By 1980, the movement had forged an agenda for its time . . . and only then did it succeed . . .

Yet as the decades pass and a new generation of Americans faces a new generation of problems, the party establishment clings to its 1970s agenda like a security blanket. The result is that to many Americans today, especially to the underprivileged and middle class, or those who have come of age or immigrated since Reagan left office the Republican party may not seem to have much of a relevant reform message at all.

This is the reason the GOP can seem so out of touch. And it is also the reason we find ourselves in such internal disarray.

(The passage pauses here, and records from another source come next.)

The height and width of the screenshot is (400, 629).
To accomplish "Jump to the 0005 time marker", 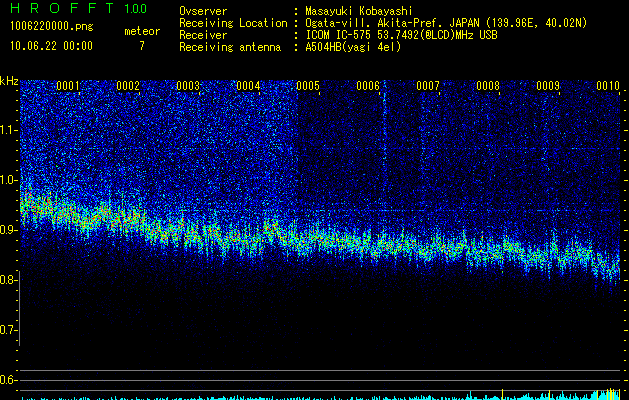I will coord(308,86).
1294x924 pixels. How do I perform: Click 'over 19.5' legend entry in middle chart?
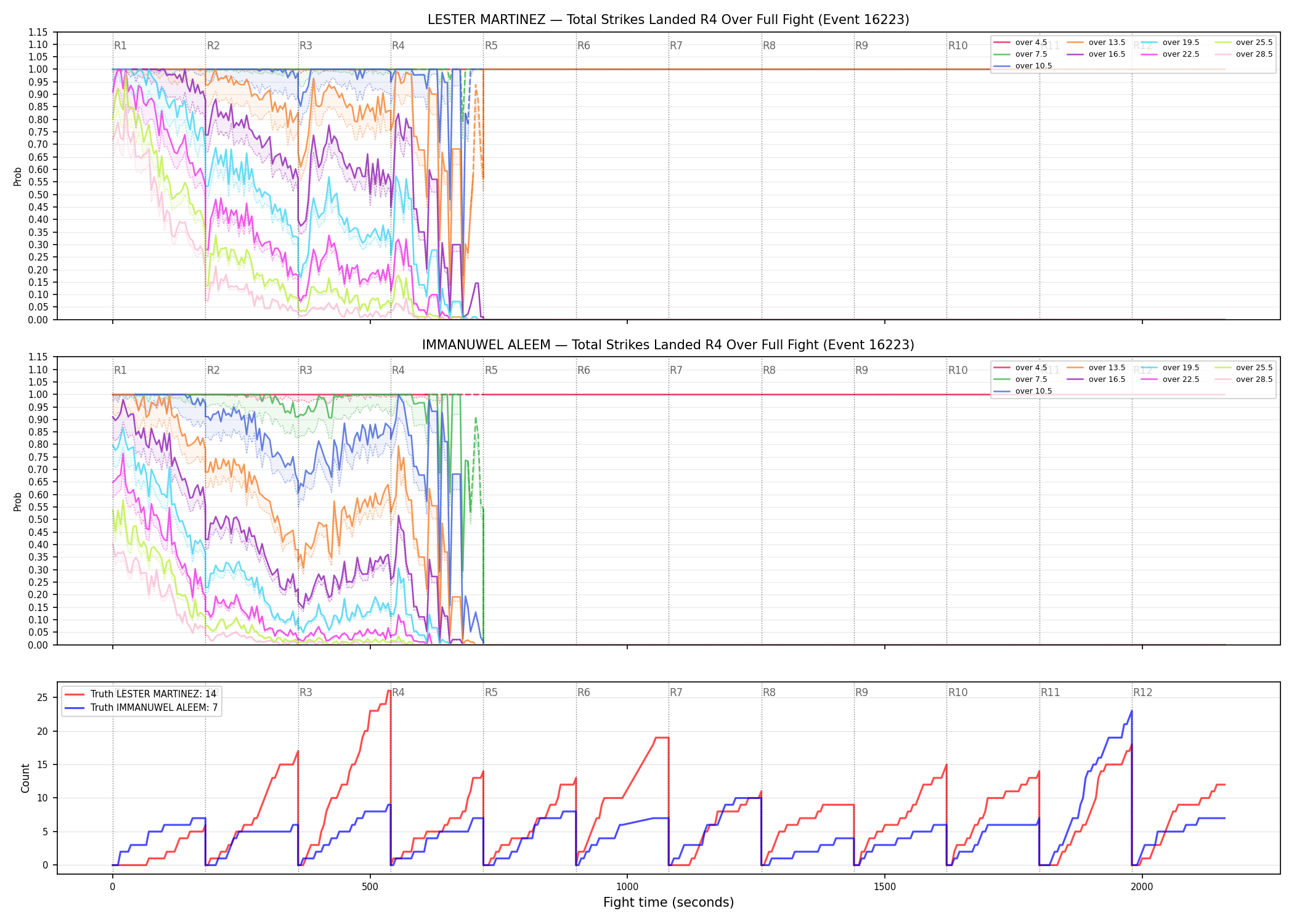pyautogui.click(x=1170, y=368)
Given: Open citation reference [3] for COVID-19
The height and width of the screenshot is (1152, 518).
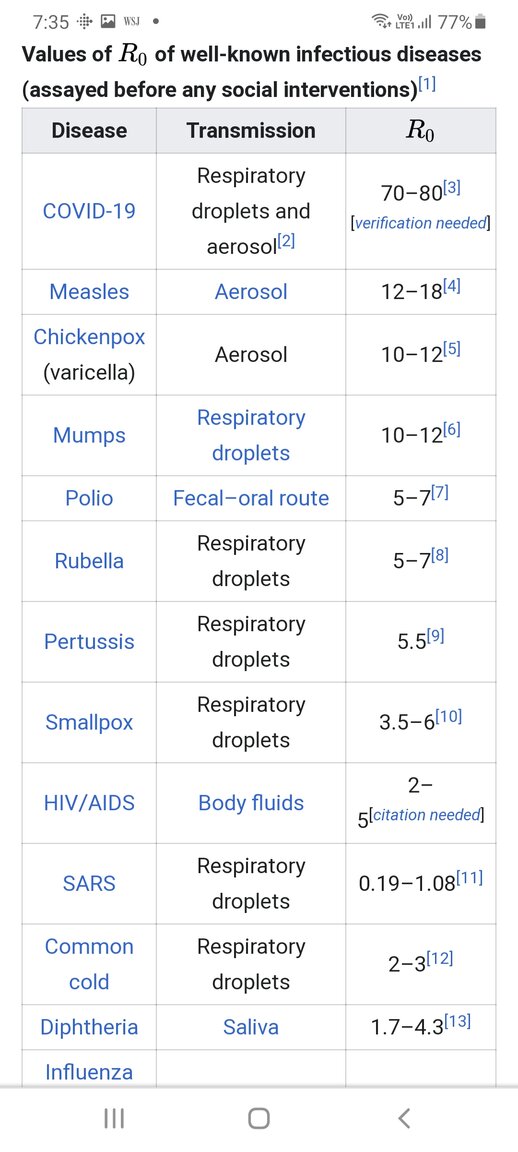Looking at the screenshot, I should [452, 189].
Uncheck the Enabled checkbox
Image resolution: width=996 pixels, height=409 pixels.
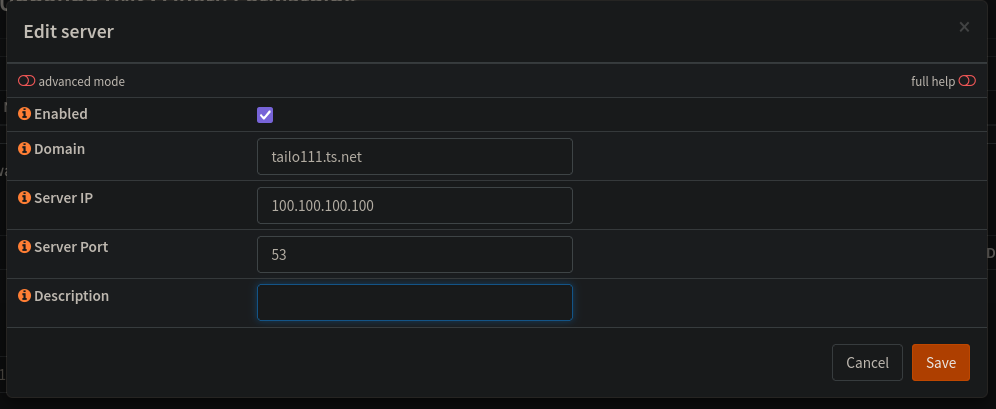click(265, 115)
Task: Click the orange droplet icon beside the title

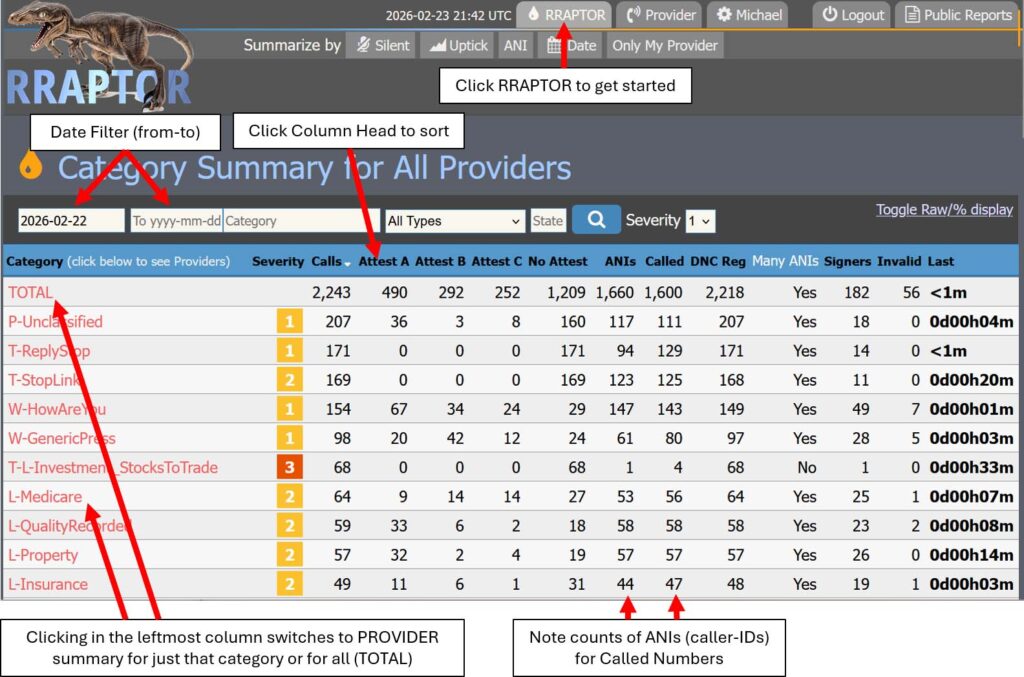Action: 30,166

The gaping hole in the middle of the Republican Party today — the one that separates the grassroots from establishment leaders — is precisely the size and shape of a new, unifying conservative reform agenda.

3) He correctly identifies a crisis of opportunity in America that conservatism must address:

I submit that the great challenge of our generation is America’s growing crisis of stagnation and sclerosis —  a crisis that comes down to a shortage of opportunities.

This opportunity crisis presents itself in three principal ways:

‐ immobility among the poor, trapped in poverty;

‐ insecurity in the middle class, where families just can’t seem to get ahead;

‐ and cronyist privilege at the top, where political and economic elites unfairly profit at everyone else’s expense.

The Republican Party should tackle these three crises head on.

4) He focuses on the struggles of the middle class:

Today, working families’ take-home pay is flat.

But the staples of middle-class security and opportunity – health care, education, home ownership, work-life balance, and children — are becoming harder to afford all the time.

Progressives say we just need more programs to give working families more government money. But as we have seen once again over the last five years, big government creates opportunity for the middle men at the expense of the middle class.

And it only masks the broken policies that artificially raise costs and restrict access in the first place. Instead, conservatives need new ideas to address the root causes of those problems.

5) He says replacing Obamacare is as important as repealing:

Health care [is] right at the center of what conservatives need to be thinking about. And it means our movement has to be intensely engaged not only in the fight to repeal, but in the debate to replace Obamacare.

That debate is not over. It’s only just beginning.

It took Obamacare to get Republican healthcare policy innovation off the sidelines, but we’re finally in the game. And today, conservative ideas are not only superior to Obamacare — they are superior to the old status-quo before Obamacare.

6) He begins to outline a bread-and-butter economic agenda:

Today I want to talk about four pieces of legislation specifically designed to address four leading challenges facing middle-class families today:

‐the cost of raising children,

‐the difficulties of work-life balance,

‐the time Americans lose away from work and home, stuck in traffic,

‐and the rising costs of and restricted access to quality higher education.

7 ) He warns against giving into frustration and anger (tempting as that is!):

Especially in the wake of recent controversies, many conservatives are more frustrated with the establishment than ever before. And we have every reason to be.

But however justified, frustration is not a platform. Anger is not an agenda. And outrage, as a habit, is not even conservative. Outrage, resentment, and intolerance are gargoyles of the Left. For us, optimism is not just a message — it’s a principle. American conservatism, at its core, is about gratitude, and cooperation, and trust, and above all hope.

It is also about inclusion. Successful political movements are about identifying converts, not heretics. This, too, is part of the challenge before us.